» **AIM OF THE EXERCISE**
Would you please transcribe, exactly as written, the lines of the entries below starting at the one that holds "Switch to the Physics sidebar tab" and ending at the one that holds "The image size is (897, 726).", both included?

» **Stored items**
BEGIN

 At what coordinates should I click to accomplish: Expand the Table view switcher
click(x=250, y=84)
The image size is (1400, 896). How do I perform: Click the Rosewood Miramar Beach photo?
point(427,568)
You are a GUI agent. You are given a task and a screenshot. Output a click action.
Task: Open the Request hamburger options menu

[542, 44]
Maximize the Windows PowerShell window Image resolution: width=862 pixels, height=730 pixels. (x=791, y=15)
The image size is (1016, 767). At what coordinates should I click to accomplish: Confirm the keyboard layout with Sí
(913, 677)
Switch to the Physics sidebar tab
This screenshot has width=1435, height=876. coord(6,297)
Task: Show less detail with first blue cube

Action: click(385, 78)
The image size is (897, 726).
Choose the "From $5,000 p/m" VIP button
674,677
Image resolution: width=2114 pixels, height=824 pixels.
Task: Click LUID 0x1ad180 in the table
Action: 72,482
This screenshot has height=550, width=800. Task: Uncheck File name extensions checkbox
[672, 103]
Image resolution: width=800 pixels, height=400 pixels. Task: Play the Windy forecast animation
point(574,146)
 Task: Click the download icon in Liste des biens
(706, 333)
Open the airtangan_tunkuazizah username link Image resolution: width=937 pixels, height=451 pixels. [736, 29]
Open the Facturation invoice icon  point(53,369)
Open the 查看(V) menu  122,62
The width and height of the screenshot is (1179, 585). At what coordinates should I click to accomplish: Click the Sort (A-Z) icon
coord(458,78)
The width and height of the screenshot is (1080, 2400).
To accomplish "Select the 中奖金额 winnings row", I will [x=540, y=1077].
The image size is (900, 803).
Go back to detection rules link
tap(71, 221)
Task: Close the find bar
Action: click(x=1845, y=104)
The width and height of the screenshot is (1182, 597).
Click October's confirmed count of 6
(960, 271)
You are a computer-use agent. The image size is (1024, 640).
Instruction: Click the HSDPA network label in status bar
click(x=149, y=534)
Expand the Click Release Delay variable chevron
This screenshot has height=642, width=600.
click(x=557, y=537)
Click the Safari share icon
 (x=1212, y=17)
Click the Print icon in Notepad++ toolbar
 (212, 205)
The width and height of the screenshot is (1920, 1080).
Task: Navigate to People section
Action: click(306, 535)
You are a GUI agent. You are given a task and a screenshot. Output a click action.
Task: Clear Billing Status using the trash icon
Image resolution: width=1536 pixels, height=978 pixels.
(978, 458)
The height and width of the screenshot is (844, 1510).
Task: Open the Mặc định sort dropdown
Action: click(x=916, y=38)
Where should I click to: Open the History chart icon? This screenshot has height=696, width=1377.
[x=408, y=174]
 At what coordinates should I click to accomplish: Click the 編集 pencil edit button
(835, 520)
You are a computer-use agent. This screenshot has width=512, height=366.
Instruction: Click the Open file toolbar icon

END

» **WRITTEN ANSWER**
Switch to the Physics sidebar tab
This screenshot has width=1435, height=876. coord(6,297)
Task: Show less detail with first blue cube

Action: click(385, 78)
The image size is (897, 726).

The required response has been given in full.